- Your task
Once you find the line with "Task: Delete the" in the entries below, return exactly every line from it through the line with "Task: Retweet the first Rational Walk tweet".

- Study material
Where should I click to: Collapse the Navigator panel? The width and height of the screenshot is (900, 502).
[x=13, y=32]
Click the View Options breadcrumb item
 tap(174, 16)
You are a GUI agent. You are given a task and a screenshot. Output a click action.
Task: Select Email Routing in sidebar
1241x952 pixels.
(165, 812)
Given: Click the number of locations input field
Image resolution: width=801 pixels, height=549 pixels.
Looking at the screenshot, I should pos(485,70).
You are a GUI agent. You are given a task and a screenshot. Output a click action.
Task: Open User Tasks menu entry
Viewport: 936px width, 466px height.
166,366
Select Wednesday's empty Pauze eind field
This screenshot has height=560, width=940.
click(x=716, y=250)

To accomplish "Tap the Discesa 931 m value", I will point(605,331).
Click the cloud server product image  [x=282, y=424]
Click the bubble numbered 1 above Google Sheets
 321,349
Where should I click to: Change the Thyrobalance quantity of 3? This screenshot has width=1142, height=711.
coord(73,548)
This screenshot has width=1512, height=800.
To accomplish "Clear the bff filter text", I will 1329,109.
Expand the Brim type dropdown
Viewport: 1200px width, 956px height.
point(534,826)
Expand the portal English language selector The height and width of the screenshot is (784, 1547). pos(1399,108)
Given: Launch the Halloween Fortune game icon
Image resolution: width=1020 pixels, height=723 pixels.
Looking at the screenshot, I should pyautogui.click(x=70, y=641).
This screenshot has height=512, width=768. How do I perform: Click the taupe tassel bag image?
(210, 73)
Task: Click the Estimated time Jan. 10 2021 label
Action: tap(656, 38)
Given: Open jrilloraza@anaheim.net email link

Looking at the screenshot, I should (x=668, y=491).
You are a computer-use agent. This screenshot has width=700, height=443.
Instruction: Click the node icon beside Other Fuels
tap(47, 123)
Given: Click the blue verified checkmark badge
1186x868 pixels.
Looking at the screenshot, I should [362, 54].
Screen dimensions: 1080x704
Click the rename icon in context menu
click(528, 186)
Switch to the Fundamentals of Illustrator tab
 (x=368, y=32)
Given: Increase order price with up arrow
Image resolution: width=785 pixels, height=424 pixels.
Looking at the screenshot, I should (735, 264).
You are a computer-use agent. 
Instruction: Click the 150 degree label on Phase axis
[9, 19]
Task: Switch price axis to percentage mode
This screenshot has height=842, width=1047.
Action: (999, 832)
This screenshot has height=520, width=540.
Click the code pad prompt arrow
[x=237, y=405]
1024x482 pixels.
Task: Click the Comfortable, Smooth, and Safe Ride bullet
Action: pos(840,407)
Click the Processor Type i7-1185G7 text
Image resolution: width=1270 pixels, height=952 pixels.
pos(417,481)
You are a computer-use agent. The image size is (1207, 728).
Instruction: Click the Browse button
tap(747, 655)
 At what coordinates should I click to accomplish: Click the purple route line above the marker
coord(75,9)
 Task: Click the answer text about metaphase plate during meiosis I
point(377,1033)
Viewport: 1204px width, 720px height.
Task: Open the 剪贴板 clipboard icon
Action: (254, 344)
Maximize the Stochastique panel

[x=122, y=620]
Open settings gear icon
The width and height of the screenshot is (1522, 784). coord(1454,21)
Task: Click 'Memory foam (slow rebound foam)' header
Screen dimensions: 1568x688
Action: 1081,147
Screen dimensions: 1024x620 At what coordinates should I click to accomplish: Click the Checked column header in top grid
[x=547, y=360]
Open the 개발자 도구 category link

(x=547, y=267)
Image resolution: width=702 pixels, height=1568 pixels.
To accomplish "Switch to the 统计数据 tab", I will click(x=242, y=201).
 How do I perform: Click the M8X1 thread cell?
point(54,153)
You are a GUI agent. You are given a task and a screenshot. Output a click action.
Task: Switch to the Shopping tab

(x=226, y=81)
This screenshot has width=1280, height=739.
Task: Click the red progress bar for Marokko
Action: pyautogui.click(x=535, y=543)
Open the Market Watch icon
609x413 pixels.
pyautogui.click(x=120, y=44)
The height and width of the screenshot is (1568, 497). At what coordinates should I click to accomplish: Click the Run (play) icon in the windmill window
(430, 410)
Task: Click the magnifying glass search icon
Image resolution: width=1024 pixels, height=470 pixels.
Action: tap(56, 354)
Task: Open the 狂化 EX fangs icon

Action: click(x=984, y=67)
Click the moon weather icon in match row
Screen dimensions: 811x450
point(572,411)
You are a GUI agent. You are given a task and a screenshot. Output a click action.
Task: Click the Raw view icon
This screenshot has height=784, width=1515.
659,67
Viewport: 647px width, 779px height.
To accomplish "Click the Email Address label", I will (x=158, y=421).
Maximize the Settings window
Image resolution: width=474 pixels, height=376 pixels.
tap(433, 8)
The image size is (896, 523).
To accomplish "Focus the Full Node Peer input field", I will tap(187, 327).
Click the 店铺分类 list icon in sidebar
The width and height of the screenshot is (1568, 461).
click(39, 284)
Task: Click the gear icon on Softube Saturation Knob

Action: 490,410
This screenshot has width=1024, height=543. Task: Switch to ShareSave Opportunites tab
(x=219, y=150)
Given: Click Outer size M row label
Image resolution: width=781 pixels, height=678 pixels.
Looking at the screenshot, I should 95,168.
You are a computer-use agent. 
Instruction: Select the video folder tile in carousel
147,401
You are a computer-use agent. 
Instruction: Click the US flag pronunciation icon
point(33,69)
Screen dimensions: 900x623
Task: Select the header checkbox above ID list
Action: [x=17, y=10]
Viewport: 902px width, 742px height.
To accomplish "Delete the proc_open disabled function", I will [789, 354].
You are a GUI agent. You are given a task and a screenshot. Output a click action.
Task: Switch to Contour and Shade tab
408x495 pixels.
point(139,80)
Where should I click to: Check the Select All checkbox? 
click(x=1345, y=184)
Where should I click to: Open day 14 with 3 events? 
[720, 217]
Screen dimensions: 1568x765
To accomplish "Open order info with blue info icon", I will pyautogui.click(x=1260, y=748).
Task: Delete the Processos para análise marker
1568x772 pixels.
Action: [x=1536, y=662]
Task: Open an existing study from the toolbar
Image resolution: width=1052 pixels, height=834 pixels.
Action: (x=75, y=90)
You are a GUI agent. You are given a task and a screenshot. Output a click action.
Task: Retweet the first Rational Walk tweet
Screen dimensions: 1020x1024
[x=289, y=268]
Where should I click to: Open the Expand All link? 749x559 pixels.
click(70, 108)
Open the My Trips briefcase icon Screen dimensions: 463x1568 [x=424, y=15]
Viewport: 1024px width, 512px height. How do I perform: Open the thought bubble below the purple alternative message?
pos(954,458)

- Exercise output
Task: Delete the Processos para análise marker
1568x772 pixels.
Action: [x=1536, y=662]
Task: Open an existing study from the toolbar
Image resolution: width=1052 pixels, height=834 pixels.
Action: (x=75, y=90)
You are a GUI agent. You are given a task and a screenshot. Output a click action.
Task: Retweet the first Rational Walk tweet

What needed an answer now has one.